It makes me wonder if Housei was very popular at school in his youth.
He was actually yeah. I'm in the process of trying to decipher some interviews he did which included these pics (trying to sort out my PC right now though). But from what I understand he said in the Kansai area, being the funny guy was admired. His school's annual festival would have a vote amongst students and he came first for 3 years. They coined a term for him "cuool" (kawakkoi or something like that), cute and cool put together (he laughs at it now). In the High School batsu he gets asked about his school days and mentions he had quite a few friends from the kendo club too. In some talk show, maybe Downtown DX, he said he was popular and I think he said he'd flirt by coyly kissing the back of his hand and glancing up at a girl (the girls on the talk show didn't appreciate it when he demonstrated though
After high school he started off in a duo which won a newcomer award, but his partner changed careers early on. Going solo he initially had a bit of an idol status with his "baby face" and such, he mentions that he received valentines chocolates from viewers. But as his comedy character gradually became more defined as the suberi-gei / hetare / aho (one who falls flat / loses / fool), he stopped getting valentines. In Japanese comedy I guess such a character is seen as a low rung on the ladder, it worried him a lot it seems until he got more confidence through rakugo.

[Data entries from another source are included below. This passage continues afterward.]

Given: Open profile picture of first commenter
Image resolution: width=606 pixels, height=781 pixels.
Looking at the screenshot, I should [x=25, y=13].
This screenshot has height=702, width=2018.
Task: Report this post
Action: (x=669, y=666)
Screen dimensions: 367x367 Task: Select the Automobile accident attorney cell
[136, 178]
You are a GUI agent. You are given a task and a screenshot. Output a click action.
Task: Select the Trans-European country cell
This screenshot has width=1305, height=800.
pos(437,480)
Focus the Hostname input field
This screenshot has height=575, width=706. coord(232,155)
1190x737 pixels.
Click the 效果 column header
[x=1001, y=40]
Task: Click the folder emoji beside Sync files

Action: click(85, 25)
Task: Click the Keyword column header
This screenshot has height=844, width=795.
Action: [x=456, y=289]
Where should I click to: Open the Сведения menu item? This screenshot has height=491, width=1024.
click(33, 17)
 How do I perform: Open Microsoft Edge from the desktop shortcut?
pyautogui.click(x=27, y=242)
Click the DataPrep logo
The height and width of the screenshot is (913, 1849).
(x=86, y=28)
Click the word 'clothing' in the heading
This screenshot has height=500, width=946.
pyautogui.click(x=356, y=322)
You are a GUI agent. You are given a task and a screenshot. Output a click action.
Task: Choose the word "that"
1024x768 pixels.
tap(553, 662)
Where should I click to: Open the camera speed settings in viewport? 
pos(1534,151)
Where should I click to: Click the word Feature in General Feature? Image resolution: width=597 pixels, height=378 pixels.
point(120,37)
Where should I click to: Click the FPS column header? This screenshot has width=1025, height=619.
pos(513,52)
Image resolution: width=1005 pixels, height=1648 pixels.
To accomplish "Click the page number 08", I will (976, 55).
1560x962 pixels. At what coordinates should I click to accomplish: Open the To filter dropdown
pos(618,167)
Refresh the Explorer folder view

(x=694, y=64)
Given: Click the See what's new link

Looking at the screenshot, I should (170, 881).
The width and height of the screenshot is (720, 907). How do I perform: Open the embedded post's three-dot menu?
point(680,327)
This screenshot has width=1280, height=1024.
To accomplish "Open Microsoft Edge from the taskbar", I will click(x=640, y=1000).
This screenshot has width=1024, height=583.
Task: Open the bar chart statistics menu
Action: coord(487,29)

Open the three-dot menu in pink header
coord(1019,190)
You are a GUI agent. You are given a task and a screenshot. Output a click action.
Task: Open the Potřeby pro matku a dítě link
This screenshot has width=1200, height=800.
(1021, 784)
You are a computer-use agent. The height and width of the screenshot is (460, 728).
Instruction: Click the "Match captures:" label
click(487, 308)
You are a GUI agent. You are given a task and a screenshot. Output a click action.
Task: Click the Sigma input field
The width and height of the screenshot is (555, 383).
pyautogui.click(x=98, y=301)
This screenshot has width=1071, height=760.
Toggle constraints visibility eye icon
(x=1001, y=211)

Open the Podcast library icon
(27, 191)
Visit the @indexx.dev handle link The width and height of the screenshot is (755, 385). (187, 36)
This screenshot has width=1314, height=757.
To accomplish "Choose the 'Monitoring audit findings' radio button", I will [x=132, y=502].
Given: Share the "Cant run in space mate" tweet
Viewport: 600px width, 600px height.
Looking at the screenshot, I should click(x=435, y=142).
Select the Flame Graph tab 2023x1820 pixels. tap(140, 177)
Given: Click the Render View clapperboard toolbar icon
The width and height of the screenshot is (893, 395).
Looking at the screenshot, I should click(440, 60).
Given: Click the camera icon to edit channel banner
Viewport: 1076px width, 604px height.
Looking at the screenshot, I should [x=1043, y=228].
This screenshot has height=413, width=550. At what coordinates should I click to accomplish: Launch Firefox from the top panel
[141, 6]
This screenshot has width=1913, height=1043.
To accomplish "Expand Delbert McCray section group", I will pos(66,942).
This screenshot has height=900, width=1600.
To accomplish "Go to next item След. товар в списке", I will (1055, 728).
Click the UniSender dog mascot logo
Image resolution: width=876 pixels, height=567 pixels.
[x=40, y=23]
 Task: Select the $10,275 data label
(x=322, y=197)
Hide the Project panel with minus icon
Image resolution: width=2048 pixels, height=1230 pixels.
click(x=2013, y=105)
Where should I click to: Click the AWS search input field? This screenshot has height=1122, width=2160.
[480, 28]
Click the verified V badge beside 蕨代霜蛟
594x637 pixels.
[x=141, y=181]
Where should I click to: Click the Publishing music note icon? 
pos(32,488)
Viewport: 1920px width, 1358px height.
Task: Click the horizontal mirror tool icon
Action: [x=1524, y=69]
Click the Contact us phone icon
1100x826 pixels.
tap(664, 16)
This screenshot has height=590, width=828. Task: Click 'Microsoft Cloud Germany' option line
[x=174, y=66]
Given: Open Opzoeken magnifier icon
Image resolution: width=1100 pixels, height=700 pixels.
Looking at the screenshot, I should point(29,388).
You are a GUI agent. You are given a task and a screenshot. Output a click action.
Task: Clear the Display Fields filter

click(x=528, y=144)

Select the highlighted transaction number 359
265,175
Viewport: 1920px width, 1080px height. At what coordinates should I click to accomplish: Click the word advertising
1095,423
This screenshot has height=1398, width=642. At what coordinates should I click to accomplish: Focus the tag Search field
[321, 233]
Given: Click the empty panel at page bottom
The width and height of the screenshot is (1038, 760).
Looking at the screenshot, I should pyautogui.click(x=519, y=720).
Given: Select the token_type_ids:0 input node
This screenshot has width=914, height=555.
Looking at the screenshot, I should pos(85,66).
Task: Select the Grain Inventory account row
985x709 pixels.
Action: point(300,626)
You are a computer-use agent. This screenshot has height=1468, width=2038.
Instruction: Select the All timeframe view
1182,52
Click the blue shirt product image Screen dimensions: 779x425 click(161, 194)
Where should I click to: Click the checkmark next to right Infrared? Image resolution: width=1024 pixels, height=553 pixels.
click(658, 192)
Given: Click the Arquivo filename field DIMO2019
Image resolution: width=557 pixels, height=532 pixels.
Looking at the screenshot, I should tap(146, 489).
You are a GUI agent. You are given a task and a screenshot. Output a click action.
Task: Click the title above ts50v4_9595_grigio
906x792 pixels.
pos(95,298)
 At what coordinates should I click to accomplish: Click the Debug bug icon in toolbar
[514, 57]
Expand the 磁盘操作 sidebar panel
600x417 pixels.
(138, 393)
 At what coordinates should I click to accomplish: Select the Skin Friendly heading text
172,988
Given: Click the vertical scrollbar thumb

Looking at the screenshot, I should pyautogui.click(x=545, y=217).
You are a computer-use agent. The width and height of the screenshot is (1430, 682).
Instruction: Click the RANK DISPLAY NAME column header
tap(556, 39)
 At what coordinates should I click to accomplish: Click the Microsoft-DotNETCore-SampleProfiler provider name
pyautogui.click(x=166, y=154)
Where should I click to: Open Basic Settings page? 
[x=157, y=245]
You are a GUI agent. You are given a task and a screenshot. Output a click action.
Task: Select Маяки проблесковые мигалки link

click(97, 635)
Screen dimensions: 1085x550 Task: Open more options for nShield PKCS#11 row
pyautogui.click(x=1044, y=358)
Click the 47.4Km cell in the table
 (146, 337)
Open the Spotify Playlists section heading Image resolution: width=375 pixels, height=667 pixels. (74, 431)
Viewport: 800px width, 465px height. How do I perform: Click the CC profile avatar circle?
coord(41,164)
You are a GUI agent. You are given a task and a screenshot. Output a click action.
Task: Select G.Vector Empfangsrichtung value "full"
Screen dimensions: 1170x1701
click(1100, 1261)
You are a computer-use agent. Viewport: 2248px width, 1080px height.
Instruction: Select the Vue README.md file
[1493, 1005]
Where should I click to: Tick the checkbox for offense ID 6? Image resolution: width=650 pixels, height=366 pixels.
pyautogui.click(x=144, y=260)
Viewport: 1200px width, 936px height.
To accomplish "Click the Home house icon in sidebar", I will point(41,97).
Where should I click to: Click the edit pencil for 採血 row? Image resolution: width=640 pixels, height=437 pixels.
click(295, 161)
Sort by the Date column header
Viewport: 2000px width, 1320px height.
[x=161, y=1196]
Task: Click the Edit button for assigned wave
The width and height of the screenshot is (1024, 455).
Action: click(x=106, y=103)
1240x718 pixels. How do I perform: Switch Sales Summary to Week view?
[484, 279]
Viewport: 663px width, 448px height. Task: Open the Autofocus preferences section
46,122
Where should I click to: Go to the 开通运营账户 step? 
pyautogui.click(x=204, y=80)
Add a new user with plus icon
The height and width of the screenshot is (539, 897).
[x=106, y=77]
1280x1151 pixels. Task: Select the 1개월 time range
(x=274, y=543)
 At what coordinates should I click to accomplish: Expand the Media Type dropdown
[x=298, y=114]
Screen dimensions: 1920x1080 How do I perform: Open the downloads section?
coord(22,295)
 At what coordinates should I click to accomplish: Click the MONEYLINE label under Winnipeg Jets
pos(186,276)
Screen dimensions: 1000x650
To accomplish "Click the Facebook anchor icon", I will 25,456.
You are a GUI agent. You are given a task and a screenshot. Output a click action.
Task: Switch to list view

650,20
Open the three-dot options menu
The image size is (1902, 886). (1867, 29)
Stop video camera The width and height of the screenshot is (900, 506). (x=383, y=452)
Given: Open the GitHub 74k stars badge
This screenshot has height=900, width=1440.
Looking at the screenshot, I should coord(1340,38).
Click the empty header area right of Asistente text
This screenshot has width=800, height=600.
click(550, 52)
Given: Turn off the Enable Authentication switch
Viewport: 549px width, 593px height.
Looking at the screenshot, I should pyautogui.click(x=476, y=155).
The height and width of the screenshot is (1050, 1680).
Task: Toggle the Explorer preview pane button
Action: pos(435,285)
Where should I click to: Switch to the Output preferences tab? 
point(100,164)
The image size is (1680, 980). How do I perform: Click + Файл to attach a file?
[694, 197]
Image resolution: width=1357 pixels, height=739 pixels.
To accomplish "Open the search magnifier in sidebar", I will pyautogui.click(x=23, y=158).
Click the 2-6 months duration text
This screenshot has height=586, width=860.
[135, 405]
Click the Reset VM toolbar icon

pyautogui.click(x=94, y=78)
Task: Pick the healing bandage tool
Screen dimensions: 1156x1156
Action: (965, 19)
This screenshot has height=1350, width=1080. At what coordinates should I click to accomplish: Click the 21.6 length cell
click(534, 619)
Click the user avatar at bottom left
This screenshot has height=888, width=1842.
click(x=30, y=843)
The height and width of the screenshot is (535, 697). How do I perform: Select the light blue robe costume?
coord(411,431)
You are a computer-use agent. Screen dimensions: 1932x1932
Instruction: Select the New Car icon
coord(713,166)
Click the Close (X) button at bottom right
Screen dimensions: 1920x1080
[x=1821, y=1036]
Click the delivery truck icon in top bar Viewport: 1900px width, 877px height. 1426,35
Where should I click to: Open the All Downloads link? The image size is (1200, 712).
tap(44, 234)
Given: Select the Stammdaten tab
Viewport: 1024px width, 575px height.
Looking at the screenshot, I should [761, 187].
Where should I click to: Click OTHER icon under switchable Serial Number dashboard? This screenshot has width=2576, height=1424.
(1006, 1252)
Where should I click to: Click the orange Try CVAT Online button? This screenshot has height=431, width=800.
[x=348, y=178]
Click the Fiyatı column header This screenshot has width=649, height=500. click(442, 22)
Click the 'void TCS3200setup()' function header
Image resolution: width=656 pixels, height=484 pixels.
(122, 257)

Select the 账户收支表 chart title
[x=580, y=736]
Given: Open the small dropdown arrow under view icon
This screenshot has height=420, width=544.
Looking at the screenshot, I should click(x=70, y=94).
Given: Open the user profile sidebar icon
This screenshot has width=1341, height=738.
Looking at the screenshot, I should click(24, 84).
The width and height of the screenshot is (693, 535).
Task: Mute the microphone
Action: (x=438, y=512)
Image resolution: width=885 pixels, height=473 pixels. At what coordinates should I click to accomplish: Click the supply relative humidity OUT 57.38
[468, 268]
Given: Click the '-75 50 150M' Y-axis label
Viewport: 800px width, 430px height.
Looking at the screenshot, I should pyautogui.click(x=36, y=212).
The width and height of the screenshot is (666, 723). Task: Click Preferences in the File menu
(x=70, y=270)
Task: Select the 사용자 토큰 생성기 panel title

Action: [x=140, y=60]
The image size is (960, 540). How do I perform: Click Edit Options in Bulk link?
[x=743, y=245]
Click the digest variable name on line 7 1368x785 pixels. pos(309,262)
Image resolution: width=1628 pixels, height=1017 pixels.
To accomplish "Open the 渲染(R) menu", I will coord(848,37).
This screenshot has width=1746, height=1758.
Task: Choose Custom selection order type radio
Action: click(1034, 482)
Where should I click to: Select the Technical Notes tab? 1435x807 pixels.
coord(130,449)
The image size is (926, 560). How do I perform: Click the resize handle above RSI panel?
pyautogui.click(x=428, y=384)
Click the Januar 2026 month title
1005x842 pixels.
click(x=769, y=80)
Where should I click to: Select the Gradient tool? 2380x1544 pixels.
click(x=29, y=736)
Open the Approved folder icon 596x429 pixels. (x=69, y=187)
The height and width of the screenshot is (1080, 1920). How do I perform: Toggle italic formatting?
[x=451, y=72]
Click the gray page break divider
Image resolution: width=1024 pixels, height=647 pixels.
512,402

But Norman Wisdom described his comedy character Pitkin as "The Successful Failure" and Charlie Chaplin (who also played a bumbling fool) named him as a favourite. Lee Evans is also very popular and has a very frantic blundering style (e.g. pretending to turn up on the wrong stage and fumbling through the audience to get to the right one). I find such an act funny and endearing but they're all British comedians so maybe it's just my perspective.